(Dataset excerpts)
-=-=-
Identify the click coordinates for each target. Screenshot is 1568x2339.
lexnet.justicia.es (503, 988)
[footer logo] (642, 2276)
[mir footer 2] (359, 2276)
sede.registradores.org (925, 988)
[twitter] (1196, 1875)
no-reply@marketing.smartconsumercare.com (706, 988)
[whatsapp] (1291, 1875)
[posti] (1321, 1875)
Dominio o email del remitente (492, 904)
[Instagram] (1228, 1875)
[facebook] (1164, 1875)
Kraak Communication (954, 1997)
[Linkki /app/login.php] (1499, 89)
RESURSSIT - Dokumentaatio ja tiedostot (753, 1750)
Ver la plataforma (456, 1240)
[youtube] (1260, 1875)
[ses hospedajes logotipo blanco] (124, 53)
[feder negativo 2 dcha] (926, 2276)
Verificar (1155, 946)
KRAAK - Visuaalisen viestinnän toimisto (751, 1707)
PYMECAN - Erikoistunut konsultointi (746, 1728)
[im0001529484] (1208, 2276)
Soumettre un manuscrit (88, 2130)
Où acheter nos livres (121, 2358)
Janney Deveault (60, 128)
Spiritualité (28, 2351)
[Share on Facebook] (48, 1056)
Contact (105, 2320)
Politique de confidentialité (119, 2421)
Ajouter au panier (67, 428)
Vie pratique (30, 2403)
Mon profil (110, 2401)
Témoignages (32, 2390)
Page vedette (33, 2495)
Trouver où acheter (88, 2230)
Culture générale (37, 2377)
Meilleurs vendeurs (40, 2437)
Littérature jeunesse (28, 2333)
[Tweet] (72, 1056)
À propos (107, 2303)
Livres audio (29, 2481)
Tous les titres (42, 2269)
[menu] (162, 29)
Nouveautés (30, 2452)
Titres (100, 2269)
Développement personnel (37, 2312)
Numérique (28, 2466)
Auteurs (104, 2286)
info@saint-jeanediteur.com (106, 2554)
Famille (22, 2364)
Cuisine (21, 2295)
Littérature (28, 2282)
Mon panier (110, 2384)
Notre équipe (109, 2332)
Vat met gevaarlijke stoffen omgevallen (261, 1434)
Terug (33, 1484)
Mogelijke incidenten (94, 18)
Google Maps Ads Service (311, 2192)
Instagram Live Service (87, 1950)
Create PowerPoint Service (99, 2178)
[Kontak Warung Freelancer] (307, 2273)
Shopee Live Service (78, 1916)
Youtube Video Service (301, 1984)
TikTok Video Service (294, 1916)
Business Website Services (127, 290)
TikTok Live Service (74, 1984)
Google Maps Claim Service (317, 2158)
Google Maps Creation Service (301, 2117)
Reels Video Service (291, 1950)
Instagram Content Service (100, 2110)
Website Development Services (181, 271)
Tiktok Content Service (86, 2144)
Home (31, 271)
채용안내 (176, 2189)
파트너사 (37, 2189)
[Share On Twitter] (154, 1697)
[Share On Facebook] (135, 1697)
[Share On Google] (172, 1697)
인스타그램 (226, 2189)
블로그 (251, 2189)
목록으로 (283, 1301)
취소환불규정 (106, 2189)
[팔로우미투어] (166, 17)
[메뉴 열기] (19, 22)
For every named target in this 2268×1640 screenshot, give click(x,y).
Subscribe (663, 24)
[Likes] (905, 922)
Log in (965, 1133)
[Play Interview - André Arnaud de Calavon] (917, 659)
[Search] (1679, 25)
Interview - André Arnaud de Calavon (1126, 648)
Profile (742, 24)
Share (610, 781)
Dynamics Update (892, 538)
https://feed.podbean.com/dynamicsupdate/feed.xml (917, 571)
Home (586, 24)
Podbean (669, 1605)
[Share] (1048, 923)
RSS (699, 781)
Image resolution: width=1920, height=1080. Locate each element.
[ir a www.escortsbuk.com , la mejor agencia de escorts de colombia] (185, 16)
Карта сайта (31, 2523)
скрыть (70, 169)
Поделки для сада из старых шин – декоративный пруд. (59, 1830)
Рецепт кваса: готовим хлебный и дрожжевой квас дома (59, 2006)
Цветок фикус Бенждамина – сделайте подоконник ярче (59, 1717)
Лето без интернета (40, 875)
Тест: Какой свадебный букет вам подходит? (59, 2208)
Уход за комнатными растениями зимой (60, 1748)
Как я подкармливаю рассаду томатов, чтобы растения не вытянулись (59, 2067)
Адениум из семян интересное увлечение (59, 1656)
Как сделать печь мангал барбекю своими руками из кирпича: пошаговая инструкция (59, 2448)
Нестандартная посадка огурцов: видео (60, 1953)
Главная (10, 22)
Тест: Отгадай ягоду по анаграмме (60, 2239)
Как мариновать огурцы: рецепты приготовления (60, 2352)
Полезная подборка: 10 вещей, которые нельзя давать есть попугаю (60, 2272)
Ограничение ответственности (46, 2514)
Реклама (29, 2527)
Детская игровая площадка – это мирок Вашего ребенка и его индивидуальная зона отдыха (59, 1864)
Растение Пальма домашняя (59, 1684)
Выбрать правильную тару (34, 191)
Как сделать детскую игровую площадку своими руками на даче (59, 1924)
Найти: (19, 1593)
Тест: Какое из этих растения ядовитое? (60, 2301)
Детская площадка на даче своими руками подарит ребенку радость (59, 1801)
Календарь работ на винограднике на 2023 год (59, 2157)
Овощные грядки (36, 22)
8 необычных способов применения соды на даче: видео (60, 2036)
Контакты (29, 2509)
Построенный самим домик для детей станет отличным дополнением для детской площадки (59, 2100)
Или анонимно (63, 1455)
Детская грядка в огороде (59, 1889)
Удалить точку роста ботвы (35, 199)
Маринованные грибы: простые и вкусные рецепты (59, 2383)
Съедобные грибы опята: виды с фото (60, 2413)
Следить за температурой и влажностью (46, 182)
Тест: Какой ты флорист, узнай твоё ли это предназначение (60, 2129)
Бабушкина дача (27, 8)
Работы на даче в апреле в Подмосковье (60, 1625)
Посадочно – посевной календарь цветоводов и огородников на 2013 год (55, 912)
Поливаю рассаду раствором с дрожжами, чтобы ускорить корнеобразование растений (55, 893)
-=-=-
What the task asks
Copy all lines of the preceding data that hold the word "Content".

Answer to the problem
Instagram Content Service (100, 2110)
Tiktok Content Service (86, 2144)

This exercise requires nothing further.